Cannes kicks off Tuesday with one of the glitziest line-ups in years as Hollywood stars and studios return in numbers to the world's biggest film festival.
The opening movie alone -- ‘The Dead Don't Die’ -- has a small army of stars led by Bill Murray, Adam Driver, Chloe Sevigny, Danny Glover, Tilda Swinton and Steve Buscemi.
The cast of the tongue-in-cheek zombie flick by arthouse favourite Jim Jarmusch also takes in music legends Iggy Pop as one of the undead as well as Tom Waits, singer Selena Gomez and rapper and Wu-Tang Clan guru RZA.
Having had its Tinseltown thunder stolen in recent years by Venice, which some US studios now using the Italian festival as their Oscars launchpad, this time Cannes is putting its much smaller rival in its place.
Quentin Tarantino brings auteur heft and star power to the party with the premiere of his epic ‘Once Upon a Time in Hollywood’, a quarter of a century after he lifted the Palme d'Or -- Cannes top prize -- for ‘Pulp Fiction’.
The panorama of Charles Manson-era Los Angeles stars Leonardo DiCaprio as a television Westerns star and Brad Pitt as his stunt double with Margot Robbie playing actress Sharon Tate, who was murdered by the cult leader's followers.
- 'Rambo V' and 'Rocketman' -
Almost as big a coup was persuading Elton John to launch his warts-and-all musical biopic ‘Rocketman’ on the Croisette out of competition, with festival director Thierry Fremaux hinting that the singer will perform on his grand piano at the premiere.
The screening on Thursday is the first big blockbuster event at the festival, where Sylvester Stallone will also unveil a teaser for ‘Rambo V: Last Blood’.
Another headline-grabber will be the stir that soccer legend Diego Maradona is sure to create when he turns up for a documentary on his rollercoaster career by the maker of the Oscar-winning ‘Amy’.
The festival has stirred controversy itself by giving a prize to veteran French star Alain Delon, with the Women and Hollywood lobby group saying honouring a man who has admitting to hitting women ‘sucks’.
Mexican director Alejandro Gonzalez Inarritu, who heads the jury who will pick the Palme d'Or winner, also struck a political note Tuesday by condemning populist leaders like US President Donald Trump, but without naming names.
‘The world is melting and these guys are ruling with rage and anger and lies and making people believe that they are facts,’ he told reporters.

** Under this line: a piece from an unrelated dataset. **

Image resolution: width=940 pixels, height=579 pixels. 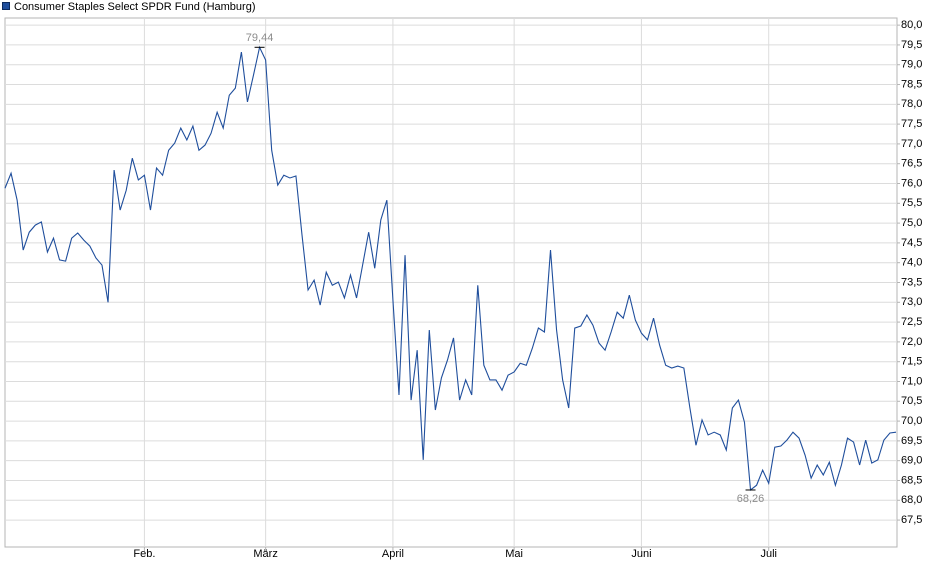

‘This (is a) dangerous thing we are returning to, to 1939,’ he added, referring to World War II. ‘We know how this story ends if we keep with this rhetoric.’
Analysts, meanwhile, were upbeat about this year's offerings.
- The Oscars? Who cares? -
‘That Cannes has managed to get 'Rocketman' is a very big coup because Paramount was historically one of the studios who were the most reluctant to show films at the festival,’ said Christian Jungen, author of the book ‘Hollywood in Cannes’.
Studios have often been reluctant to risk their big-budget productions, fearful of a savaging from critics.
They have not forgotten the pasting that the ‘Da Vinci Code’ and last year's ‘Star Wars’ spin-off ‘Solo’ took.
Cannes got ‘Rocketman’ thanks to Fremaux's friendship with Paramount boss Jim Gianopulos, Jungen said, who was head of Fox when it took ‘Moulin Rouge’ to the Croisette in 2001.
It's precious breathing space for the festival, which is stuck in a stand-off with Netflix over the streaming giant's refusal to release its films in French cinemas.
Yet Netflix has far from turned its back on Cannes.
Jerome Paillard, the head of the festival's vast market, where deals worth hundreds of millions of dollars are done, said it has sent a team of around 25 buyers and executives.
That is even bigger than it was last year, he told AFP.
‘More than ever the whole world comes to Cannes, particularly the Americans. They are still the biggest group overall, and their numbers remain stable,’ Paillard added.
Even so, the last big Cannes Oscar success was the comedy ‘The Artist’ in 2012, which won five gongs after being premiered on the Croisette.
Fremaux -- who had only two US films in the main competition last year -- claimed that Cannes is above ‘this general obsession about the Oscars’.
The festival, which calls itself the ‘Olympics of film’, is ‘about world cinema’, he said, and giving a platform to new voices and auteurs.